Data records:
• • •

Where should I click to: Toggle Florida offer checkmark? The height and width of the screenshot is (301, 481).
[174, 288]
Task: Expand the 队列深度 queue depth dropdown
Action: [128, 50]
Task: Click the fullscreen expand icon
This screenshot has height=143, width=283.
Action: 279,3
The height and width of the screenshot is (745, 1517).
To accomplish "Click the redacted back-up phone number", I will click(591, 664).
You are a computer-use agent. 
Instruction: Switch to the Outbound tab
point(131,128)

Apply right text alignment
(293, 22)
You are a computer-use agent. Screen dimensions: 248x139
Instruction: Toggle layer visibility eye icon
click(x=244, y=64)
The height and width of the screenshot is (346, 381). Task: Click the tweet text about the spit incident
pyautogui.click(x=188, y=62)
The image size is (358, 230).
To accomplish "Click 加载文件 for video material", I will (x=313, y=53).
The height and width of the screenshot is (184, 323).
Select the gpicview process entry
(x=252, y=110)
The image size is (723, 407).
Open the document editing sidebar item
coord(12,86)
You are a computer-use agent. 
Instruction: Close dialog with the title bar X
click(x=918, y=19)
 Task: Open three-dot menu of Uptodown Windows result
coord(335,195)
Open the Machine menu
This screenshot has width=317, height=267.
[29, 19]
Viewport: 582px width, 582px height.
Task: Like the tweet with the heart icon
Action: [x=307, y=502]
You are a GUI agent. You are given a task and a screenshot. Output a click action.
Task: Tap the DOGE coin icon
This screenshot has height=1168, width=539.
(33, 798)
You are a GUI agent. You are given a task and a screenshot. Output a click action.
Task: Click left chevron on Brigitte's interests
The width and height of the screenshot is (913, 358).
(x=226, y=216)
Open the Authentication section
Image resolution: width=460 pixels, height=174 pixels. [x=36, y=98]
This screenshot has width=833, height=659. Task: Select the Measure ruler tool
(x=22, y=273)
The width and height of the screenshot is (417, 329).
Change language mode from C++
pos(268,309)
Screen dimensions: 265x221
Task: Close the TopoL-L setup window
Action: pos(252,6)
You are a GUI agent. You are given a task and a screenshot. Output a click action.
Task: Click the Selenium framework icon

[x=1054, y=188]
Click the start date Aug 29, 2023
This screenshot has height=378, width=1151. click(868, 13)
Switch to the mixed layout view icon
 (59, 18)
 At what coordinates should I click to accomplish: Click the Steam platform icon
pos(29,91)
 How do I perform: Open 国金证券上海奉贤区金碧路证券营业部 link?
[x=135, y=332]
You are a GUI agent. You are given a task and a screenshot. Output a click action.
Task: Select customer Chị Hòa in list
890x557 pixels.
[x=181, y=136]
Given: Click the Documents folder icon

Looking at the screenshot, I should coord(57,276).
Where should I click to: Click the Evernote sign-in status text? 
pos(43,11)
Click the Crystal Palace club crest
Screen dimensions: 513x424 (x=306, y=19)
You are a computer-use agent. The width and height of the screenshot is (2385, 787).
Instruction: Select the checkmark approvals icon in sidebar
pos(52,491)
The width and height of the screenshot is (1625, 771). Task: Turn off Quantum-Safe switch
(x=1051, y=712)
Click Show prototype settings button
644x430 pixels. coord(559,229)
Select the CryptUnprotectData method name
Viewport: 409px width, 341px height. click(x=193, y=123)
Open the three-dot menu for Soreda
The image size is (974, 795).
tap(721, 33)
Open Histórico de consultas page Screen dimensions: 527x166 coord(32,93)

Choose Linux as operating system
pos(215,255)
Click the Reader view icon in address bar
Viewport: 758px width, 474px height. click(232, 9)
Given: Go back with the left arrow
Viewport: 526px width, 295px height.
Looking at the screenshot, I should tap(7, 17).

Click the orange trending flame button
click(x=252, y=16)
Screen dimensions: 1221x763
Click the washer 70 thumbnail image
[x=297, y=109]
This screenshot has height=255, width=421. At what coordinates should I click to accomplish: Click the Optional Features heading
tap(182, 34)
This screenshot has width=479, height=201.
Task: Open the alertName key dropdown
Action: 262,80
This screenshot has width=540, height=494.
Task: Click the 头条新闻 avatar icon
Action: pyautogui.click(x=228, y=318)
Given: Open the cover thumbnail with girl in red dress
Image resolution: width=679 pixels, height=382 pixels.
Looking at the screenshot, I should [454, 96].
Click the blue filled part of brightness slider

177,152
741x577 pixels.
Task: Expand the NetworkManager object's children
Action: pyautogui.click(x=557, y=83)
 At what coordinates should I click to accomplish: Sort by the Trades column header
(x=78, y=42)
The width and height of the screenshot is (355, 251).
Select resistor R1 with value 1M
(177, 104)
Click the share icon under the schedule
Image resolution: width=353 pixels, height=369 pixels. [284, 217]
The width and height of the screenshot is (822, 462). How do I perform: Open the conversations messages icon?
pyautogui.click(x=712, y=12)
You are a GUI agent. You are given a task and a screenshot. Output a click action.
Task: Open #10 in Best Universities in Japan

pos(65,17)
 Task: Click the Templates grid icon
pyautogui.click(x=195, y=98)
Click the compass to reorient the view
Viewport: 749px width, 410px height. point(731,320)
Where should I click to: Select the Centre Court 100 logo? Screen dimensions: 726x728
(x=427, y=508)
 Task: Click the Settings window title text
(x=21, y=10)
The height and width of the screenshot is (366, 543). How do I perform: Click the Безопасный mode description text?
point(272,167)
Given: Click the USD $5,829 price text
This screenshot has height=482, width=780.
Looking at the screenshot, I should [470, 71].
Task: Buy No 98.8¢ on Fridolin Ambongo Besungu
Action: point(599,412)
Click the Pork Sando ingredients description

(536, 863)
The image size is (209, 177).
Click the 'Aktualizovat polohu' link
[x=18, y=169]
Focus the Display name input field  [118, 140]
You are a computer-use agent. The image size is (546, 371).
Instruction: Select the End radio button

• • •

**Work required**
Write out the records again so that each line matches the original exactly.

**Written response**
Where should I click to: Toggle Florida offer checkmark? The height and width of the screenshot is (301, 481).
[174, 288]
Task: Expand the 队列深度 queue depth dropdown
Action: [128, 50]
Task: Click the fullscreen expand icon
This screenshot has height=143, width=283.
Action: 279,3
The height and width of the screenshot is (745, 1517).
To accomplish "Click the redacted back-up phone number", I will click(591, 664).
You are a computer-use agent. 
Instruction: Switch to the Outbound tab
point(131,128)

Apply right text alignment
(293, 22)
You are a computer-use agent. Screen dimensions: 248x139
Instruction: Toggle layer visibility eye icon
click(x=244, y=64)
The height and width of the screenshot is (346, 381). Task: Click the tweet text about the spit incident
pyautogui.click(x=188, y=62)
The image size is (358, 230).
To accomplish "Click 加载文件 for video material", I will (x=313, y=53).
The height and width of the screenshot is (184, 323).
Select the gpicview process entry
(x=252, y=110)
The image size is (723, 407).
Open the document editing sidebar item
coord(12,86)
You are a computer-use agent. 
Instruction: Close dialog with the title bar X
click(x=918, y=19)
 Task: Open three-dot menu of Uptodown Windows result
coord(335,195)
Open the Machine menu
This screenshot has width=317, height=267.
[29, 19]
Viewport: 582px width, 582px height.
Task: Like the tweet with the heart icon
Action: [x=307, y=502]
You are a GUI agent. You are given a task and a screenshot. Output a click action.
Task: Tap the DOGE coin icon
This screenshot has height=1168, width=539.
(33, 798)
You are a GUI agent. You are given a task and a screenshot. Output a click action.
Task: Click left chevron on Brigitte's interests
The width and height of the screenshot is (913, 358).
(x=226, y=216)
Open the Authentication section
Image resolution: width=460 pixels, height=174 pixels. [x=36, y=98]
This screenshot has width=833, height=659. Task: Select the Measure ruler tool
(x=22, y=273)
The width and height of the screenshot is (417, 329).
Change language mode from C++
pos(268,309)
Screen dimensions: 265x221
Task: Close the TopoL-L setup window
Action: pos(252,6)
You are a GUI agent. You are given a task and a screenshot. Output a click action.
Task: Click the Selenium framework icon

[x=1054, y=188]
Click the start date Aug 29, 2023
This screenshot has height=378, width=1151. click(868, 13)
Switch to the mixed layout view icon
 (59, 18)
 At what coordinates should I click to accomplish: Click the Steam platform icon
pos(29,91)
 How do I perform: Open 国金证券上海奉贤区金碧路证券营业部 link?
[x=135, y=332]
You are a GUI agent. You are given a task and a screenshot. Output a click action.
Task: Select customer Chị Hòa in list
890x557 pixels.
[x=181, y=136]
Given: Click the Documents folder icon

Looking at the screenshot, I should coord(57,276).
Where should I click to: Click the Evernote sign-in status text? 
pos(43,11)
Click the Crystal Palace club crest
Screen dimensions: 513x424 (x=306, y=19)
You are a computer-use agent. The width and height of the screenshot is (2385, 787).
Instruction: Select the checkmark approvals icon in sidebar
pos(52,491)
The width and height of the screenshot is (1625, 771). Task: Turn off Quantum-Safe switch
(x=1051, y=712)
Click Show prototype settings button
644x430 pixels. coord(559,229)
Select the CryptUnprotectData method name
Viewport: 409px width, 341px height. click(x=193, y=123)
Open the three-dot menu for Soreda
The image size is (974, 795).
tap(721, 33)
Open Histórico de consultas page Screen dimensions: 527x166 coord(32,93)

Choose Linux as operating system
pos(215,255)
Click the Reader view icon in address bar
Viewport: 758px width, 474px height. click(232, 9)
Given: Go back with the left arrow
Viewport: 526px width, 295px height.
Looking at the screenshot, I should tap(7, 17).

Click the orange trending flame button
click(x=252, y=16)
Screen dimensions: 1221x763
Click the washer 70 thumbnail image
[x=297, y=109]
This screenshot has height=255, width=421. At what coordinates should I click to accomplish: Click the Optional Features heading
tap(182, 34)
This screenshot has width=479, height=201.
Task: Open the alertName key dropdown
Action: 262,80
This screenshot has width=540, height=494.
Task: Click the 头条新闻 avatar icon
Action: pyautogui.click(x=228, y=318)
Given: Open the cover thumbnail with girl in red dress
Image resolution: width=679 pixels, height=382 pixels.
Looking at the screenshot, I should [454, 96].
Click the blue filled part of brightness slider

177,152
741x577 pixels.
Task: Expand the NetworkManager object's children
Action: pyautogui.click(x=557, y=83)
 At what coordinates should I click to accomplish: Sort by the Trades column header
(x=78, y=42)
The width and height of the screenshot is (355, 251).
Select resistor R1 with value 1M
(177, 104)
Click the share icon under the schedule
Image resolution: width=353 pixels, height=369 pixels. [284, 217]
The width and height of the screenshot is (822, 462). How do I perform: Open the conversations messages icon?
pyautogui.click(x=712, y=12)
You are a GUI agent. You are given a task and a screenshot. Output a click action.
Task: Open #10 in Best Universities in Japan

pos(65,17)
 Task: Click the Templates grid icon
pyautogui.click(x=195, y=98)
Click the compass to reorient the view
Viewport: 749px width, 410px height. point(731,320)
Where should I click to: Select the Centre Court 100 logo? Screen dimensions: 726x728
(x=427, y=508)
 Task: Click the Settings window title text
(x=21, y=10)
The height and width of the screenshot is (366, 543). How do I perform: Click the Безопасный mode description text?
point(272,167)
Given: Click the USD $5,829 price text
This screenshot has height=482, width=780.
Looking at the screenshot, I should [470, 71].
Task: Buy No 98.8¢ on Fridolin Ambongo Besungu
Action: point(599,412)
Click the Pork Sando ingredients description

(536, 863)
The image size is (209, 177).
Click the 'Aktualizovat polohu' link
[x=18, y=169]
Focus the Display name input field  [118, 140]
You are a computer-use agent. The image size is (546, 371).
Instruction: Select the End radio button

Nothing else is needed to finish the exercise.